→ **Given task**
Quote each of the following lines word for word, without changing or leaving out anything.

[BEGIN]

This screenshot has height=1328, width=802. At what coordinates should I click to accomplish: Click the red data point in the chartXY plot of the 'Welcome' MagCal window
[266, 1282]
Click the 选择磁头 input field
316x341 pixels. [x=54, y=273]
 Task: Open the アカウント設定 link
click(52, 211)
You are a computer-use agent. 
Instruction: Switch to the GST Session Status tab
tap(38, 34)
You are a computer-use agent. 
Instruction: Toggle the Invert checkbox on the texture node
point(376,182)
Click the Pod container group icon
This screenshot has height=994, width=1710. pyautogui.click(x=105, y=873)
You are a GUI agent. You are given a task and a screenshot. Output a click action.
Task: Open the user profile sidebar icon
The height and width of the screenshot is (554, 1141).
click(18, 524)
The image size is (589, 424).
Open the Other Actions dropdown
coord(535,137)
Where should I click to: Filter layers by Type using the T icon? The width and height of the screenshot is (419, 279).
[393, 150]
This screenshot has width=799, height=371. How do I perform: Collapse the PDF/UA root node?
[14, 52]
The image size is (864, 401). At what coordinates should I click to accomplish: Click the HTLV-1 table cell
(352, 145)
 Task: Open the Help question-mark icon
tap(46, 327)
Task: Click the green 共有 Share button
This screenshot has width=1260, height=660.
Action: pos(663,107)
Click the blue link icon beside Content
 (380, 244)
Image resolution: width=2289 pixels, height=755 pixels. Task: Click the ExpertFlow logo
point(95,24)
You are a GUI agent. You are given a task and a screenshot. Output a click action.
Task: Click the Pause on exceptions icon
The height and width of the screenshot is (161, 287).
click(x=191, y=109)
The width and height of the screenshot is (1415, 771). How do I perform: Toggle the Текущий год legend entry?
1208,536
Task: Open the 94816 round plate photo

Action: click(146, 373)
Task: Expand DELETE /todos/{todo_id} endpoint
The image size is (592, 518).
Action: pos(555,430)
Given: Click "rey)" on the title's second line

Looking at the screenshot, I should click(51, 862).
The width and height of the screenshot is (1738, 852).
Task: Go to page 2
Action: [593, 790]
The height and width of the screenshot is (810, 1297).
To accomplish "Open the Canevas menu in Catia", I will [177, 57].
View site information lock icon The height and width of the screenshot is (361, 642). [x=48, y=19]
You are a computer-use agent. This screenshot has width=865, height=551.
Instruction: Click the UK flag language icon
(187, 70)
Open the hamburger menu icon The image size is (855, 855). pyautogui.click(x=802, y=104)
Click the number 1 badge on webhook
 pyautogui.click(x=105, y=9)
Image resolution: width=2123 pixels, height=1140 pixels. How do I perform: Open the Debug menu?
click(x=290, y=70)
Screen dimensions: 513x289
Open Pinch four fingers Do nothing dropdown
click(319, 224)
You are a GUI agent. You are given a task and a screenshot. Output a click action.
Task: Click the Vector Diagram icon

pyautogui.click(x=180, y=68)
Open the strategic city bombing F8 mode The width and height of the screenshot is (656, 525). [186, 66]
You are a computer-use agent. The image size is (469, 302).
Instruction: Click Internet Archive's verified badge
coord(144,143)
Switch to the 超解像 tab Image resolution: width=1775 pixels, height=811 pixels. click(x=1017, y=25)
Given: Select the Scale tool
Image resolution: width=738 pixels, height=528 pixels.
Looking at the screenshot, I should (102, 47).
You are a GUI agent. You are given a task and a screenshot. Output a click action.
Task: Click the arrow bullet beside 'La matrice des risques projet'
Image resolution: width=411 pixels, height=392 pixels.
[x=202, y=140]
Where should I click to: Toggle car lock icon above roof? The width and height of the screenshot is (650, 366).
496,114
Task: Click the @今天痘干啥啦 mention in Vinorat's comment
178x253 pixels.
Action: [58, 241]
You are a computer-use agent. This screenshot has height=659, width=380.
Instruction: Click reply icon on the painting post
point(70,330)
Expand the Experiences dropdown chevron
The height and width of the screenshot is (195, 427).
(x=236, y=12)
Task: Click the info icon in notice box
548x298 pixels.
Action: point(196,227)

[END]

→ **Task solution**
This screenshot has height=1328, width=802. At what coordinates should I click to accomplish: Click the red data point in the chartXY plot of the 'Welcome' MagCal window
[266, 1282]
Click the 选择磁头 input field
316x341 pixels. [x=54, y=273]
 Task: Open the アカウント設定 link
click(52, 211)
You are a computer-use agent. 
Instruction: Switch to the GST Session Status tab
tap(38, 34)
You are a computer-use agent. 
Instruction: Toggle the Invert checkbox on the texture node
point(376,182)
Click the Pod container group icon
This screenshot has height=994, width=1710. pyautogui.click(x=105, y=873)
You are a GUI agent. You are given a task and a screenshot. Output a click action.
Task: Open the user profile sidebar icon
The height and width of the screenshot is (554, 1141).
click(18, 524)
The image size is (589, 424).
Open the Other Actions dropdown
coord(535,137)
Where should I click to: Filter layers by Type using the T icon? The width and height of the screenshot is (419, 279).
[393, 150]
This screenshot has width=799, height=371. How do I perform: Collapse the PDF/UA root node?
[14, 52]
The image size is (864, 401). At what coordinates should I click to accomplish: Click the HTLV-1 table cell
(352, 145)
 Task: Open the Help question-mark icon
tap(46, 327)
Task: Click the green 共有 Share button
This screenshot has width=1260, height=660.
Action: pos(663,107)
Click the blue link icon beside Content
 (380, 244)
Image resolution: width=2289 pixels, height=755 pixels. Task: Click the ExpertFlow logo
point(95,24)
You are a GUI agent. You are given a task and a screenshot. Output a click action.
Task: Click the Pause on exceptions icon
The height and width of the screenshot is (161, 287).
click(x=191, y=109)
The width and height of the screenshot is (1415, 771). How do I perform: Toggle the Текущий год legend entry?
1208,536
Task: Open the 94816 round plate photo

Action: click(146, 373)
Task: Expand DELETE /todos/{todo_id} endpoint
The image size is (592, 518).
Action: pos(555,430)
Given: Click "rey)" on the title's second line

Looking at the screenshot, I should click(51, 862).
The width and height of the screenshot is (1738, 852).
Task: Go to page 2
Action: [593, 790]
The height and width of the screenshot is (810, 1297).
To accomplish "Open the Canevas menu in Catia", I will [177, 57].
View site information lock icon The height and width of the screenshot is (361, 642). [x=48, y=19]
You are a computer-use agent. This screenshot has width=865, height=551.
Instruction: Click the UK flag language icon
(187, 70)
Open the hamburger menu icon The image size is (855, 855). pyautogui.click(x=802, y=104)
Click the number 1 badge on webhook
 pyautogui.click(x=105, y=9)
Image resolution: width=2123 pixels, height=1140 pixels. How do I perform: Open the Debug menu?
click(x=290, y=70)
Screen dimensions: 513x289
Open Pinch four fingers Do nothing dropdown
click(319, 224)
You are a GUI agent. You are given a task and a screenshot. Output a click action.
Task: Click the Vector Diagram icon

pyautogui.click(x=180, y=68)
Open the strategic city bombing F8 mode The width and height of the screenshot is (656, 525). [186, 66]
You are a computer-use agent. The image size is (469, 302).
Instruction: Click Internet Archive's verified badge
coord(144,143)
Switch to the 超解像 tab Image resolution: width=1775 pixels, height=811 pixels. click(x=1017, y=25)
Given: Select the Scale tool
Image resolution: width=738 pixels, height=528 pixels.
Looking at the screenshot, I should (102, 47).
You are a GUI agent. You are given a task and a screenshot. Output a click action.
Task: Click the arrow bullet beside 'La matrice des risques projet'
Image resolution: width=411 pixels, height=392 pixels.
[x=202, y=140]
Where should I click to: Toggle car lock icon above roof? The width and height of the screenshot is (650, 366).
496,114
Task: Click the @今天痘干啥啦 mention in Vinorat's comment
178x253 pixels.
Action: [58, 241]
You are a computer-use agent. This screenshot has height=659, width=380.
Instruction: Click reply icon on the painting post
point(70,330)
Expand the Experiences dropdown chevron
The height and width of the screenshot is (195, 427).
(x=236, y=12)
Task: Click the info icon in notice box
548x298 pixels.
Action: point(196,227)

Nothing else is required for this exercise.